Risk-tolerance, fear tolerance, or variation of PTSD – getting used to this …
As children, we were afraid of the dark.
It still gets dark.
But we aren’t afraid.
Some nights are scary, but we sleep, unafraid of morning – safe. Warm.
Then, pandemic moved from bookshelf to brain.
COVID-19 risk hasn’t changed these past two months.
We have.
Day over day, less hand-wringing, more hand washing.
Safer practices, less anxiety – not because of science, or progress in treatment – because we are humans.
Our nature to be afraid, fright-flight – also our nature to be relaxed, happy, and brave.
We mitigate comfort-level with circumstances.
Unsettling, change imposed; we prefer freedom of choice. Adjusting, wrangling our urge to resume work lives, social lives, and community lives – vis-à-vis – acceptance of altered reality for many months, modifying until COVID-19 is solved, treated, or defeated.

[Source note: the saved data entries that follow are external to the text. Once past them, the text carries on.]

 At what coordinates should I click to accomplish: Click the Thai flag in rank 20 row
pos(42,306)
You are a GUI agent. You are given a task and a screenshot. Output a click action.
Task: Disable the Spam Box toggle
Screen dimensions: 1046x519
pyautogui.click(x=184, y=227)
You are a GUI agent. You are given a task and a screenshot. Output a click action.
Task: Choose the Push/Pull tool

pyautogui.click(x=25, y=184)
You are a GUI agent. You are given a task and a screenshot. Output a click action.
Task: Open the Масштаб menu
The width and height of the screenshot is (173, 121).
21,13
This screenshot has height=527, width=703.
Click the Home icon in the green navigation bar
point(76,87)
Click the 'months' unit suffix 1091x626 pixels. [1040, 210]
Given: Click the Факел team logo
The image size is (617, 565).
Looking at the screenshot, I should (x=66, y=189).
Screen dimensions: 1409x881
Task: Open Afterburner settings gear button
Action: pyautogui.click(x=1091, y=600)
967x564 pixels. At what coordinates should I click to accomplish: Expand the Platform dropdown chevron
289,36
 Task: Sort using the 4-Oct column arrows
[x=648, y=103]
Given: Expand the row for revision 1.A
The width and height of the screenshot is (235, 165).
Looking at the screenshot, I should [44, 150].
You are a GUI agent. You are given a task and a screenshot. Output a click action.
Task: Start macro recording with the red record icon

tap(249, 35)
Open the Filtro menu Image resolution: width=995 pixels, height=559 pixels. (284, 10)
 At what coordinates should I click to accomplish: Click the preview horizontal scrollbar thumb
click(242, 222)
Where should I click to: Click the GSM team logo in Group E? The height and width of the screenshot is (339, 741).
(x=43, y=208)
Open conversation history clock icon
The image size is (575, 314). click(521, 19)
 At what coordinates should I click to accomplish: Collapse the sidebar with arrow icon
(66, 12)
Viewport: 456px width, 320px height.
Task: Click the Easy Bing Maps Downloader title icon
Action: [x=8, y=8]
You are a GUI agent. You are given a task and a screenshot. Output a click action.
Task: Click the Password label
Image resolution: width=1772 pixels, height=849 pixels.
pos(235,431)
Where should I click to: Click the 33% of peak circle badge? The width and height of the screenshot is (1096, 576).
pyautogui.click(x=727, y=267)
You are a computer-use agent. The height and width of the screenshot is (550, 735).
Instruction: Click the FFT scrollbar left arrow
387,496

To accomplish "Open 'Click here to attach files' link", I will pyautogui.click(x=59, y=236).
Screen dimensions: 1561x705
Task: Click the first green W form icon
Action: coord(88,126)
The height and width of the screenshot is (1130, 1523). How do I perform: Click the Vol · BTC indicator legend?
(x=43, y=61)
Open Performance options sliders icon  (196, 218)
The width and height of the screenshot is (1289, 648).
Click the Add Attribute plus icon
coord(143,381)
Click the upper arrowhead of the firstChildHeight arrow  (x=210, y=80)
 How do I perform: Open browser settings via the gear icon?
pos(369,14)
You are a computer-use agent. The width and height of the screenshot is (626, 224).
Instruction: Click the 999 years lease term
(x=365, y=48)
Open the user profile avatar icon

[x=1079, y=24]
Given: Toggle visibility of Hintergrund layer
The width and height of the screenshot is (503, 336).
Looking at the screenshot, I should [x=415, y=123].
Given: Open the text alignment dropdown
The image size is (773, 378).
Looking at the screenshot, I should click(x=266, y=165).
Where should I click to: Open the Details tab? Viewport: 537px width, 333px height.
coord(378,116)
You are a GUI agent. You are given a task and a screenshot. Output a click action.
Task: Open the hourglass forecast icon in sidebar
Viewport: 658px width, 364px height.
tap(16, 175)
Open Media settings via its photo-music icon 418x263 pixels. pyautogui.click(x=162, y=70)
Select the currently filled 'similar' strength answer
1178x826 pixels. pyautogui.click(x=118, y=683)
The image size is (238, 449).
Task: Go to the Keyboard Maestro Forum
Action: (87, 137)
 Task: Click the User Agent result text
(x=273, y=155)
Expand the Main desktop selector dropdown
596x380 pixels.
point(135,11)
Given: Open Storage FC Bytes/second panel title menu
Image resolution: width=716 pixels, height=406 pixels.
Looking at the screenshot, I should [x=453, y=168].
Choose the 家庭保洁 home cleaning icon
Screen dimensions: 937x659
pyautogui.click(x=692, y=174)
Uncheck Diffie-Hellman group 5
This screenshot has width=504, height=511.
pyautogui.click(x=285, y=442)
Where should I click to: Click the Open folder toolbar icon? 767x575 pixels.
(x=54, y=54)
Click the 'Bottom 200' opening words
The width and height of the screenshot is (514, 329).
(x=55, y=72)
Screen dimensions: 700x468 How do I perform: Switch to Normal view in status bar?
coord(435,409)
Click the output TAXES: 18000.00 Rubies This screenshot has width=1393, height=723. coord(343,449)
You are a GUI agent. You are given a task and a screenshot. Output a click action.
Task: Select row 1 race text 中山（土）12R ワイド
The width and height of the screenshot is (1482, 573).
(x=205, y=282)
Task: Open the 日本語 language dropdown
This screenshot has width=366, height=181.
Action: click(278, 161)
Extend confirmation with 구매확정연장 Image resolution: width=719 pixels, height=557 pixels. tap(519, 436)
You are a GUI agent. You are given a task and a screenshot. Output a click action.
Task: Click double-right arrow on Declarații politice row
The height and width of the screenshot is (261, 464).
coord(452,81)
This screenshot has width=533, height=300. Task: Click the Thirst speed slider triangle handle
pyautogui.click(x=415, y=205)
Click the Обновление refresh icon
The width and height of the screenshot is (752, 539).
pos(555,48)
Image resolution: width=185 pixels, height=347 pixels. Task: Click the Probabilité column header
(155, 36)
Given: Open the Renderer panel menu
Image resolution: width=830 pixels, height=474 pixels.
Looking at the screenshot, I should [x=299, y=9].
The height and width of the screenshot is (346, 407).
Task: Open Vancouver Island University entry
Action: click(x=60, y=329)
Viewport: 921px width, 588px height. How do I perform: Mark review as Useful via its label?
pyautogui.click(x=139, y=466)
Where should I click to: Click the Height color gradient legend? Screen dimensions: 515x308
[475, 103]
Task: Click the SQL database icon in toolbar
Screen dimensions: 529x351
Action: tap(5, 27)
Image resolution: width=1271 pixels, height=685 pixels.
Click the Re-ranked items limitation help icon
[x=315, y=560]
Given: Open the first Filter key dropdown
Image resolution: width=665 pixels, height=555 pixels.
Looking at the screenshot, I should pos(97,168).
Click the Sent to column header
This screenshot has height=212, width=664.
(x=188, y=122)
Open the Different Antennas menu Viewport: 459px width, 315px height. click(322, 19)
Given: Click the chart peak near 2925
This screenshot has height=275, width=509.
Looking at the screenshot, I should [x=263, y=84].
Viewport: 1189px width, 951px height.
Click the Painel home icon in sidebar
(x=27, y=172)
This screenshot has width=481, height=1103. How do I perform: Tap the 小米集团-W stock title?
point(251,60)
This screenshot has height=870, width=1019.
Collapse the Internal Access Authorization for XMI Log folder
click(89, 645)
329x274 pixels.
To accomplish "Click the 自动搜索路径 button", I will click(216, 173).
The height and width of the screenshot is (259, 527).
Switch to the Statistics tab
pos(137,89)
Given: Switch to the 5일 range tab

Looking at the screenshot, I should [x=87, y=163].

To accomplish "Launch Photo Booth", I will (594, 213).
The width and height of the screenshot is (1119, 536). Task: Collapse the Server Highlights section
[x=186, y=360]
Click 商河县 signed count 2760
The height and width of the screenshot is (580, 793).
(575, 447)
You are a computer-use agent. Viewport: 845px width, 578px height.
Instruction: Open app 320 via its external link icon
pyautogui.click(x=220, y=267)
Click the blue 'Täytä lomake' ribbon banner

I recall when people were freaked-out by microwave ovens, fearing brain damage, cancer. Power lines, cellphones, food-fears – everything could cause cancer.
Were those risks real?
Or did we become less afraid?
Joy of living comes, not from managing or mitigating every potential threat, but from tolerating risk, trusting we can safely navigate the world with ease in our step and a smile on our face.
Risk is factored into every life; brain and belly, in essence, connected, risk-path navigation, becoming more comfortable, being afraid.
Everything we’ve ever taken for granted, risk-laden. Everything we do for work, play, romance, family, business, investment – all risk connections – spokes of our risk-tolerance wheel.
Are we managing risk, mitigating risk, or self-deception/delusion, managing our tolerance?
Life is risk-filled, from beginning to end.